* Exercise data:
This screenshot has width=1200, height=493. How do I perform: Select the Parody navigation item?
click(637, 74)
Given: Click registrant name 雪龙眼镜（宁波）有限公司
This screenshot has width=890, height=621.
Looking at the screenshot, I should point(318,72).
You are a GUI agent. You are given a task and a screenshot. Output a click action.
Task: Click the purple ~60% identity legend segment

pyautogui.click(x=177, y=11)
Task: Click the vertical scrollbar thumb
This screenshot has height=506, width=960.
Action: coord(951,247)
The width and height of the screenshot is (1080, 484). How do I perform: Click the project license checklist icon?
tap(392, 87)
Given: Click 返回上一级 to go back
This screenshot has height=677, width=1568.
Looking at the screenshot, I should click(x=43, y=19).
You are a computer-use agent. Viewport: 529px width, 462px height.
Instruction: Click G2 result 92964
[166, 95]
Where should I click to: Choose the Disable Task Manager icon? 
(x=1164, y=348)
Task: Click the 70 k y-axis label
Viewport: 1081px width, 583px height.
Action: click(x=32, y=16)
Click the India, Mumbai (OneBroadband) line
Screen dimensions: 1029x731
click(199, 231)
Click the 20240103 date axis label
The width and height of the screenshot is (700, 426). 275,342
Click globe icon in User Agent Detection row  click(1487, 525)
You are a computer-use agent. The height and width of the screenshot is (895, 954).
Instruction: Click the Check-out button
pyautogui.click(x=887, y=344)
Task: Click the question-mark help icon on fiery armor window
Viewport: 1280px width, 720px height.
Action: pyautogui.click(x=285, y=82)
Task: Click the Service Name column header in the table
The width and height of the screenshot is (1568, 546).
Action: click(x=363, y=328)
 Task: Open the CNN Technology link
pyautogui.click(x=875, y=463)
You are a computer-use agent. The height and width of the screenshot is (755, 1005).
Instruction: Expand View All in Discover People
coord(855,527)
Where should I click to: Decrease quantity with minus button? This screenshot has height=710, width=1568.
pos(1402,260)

* Exercise goal: Copy exactly, please, the span of lines that begins at the line with "Task: Click the Service" and ends at the last line of the data, both included.

* Task result:
Task: Click the Service Name column header in the table
The width and height of the screenshot is (1568, 546).
Action: click(x=363, y=328)
 Task: Open the CNN Technology link
pyautogui.click(x=875, y=463)
You are a computer-use agent. The height and width of the screenshot is (755, 1005).
Instruction: Expand View All in Discover People
coord(855,527)
Where should I click to: Decrease quantity with minus button? This screenshot has height=710, width=1568.
pos(1402,260)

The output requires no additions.